When it comes to understanding pulmonary fibrosis, asking your healthcare providers any questions you may have should always be your first choice. Unlike an unknown source on the Internet or that friend of a friend who suffers from the same condition, your healthcare providers are trained and studied for years to be able to answer your questions, especially as they relate to your situation.
According to the Pulmonary Fibrosis Foundation, here are a few questions you may want to ask:
How will PF limit what I do?
You, more than anyone, know your own body. However, that doesn’t mean your healthcare provider can’t help you establish your limits in a safe environment. How will you know if you can take an airplane somewhere or hike a mountain by yourself? You don’t want to find out when you’re already there so the advice and help of a doctor would be invaluable in many ways.
How should I proceed if I have a problem with my PF?
If you have a chronic disease, then you must always have a plan. Ask how you should proceed if you have a problem, and ask for the exact steps. Who should you call? Where should you go? What should you do when a caregiver isn’t available? Who should you call if you have any concerns at all in regards to your care? These are all important questions that your healthcare provider will be well-equipped to answer.
When should I switch my treatment?
You will need to change your treatment many times throughout your journey.

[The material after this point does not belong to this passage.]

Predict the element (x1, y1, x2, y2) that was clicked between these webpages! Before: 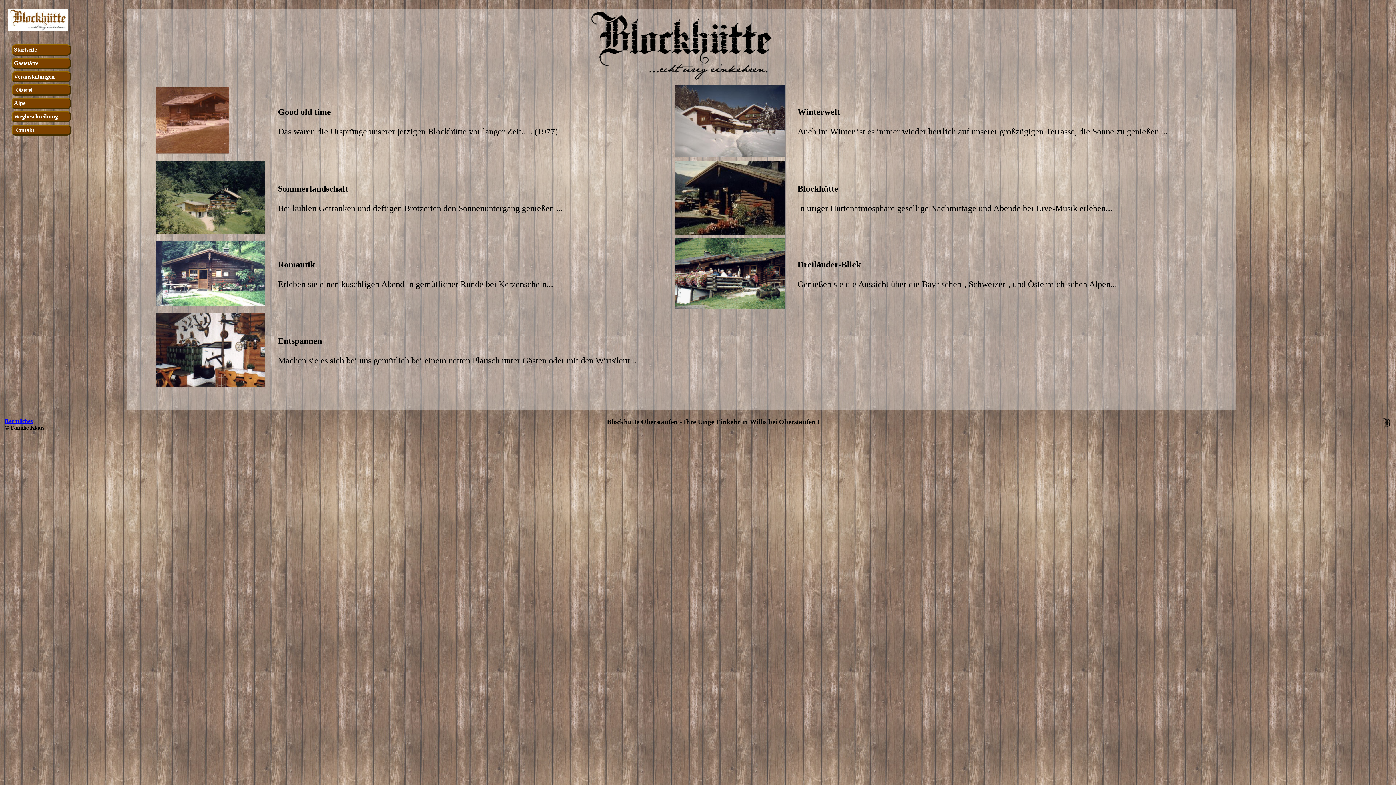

Diseases evolve and change rapidly and you must change with them. When you feel like the treatment you’re on is not making much of a difference or isn’t working well, you’ll need to discuss it with your healthcare provider so you can find an alternative. On the other hand, you may also want to switch treatments even if your treatment is working as there might be better options available. The best way to keep yourself up to date on any new and improved treatments is to talk to your doctor.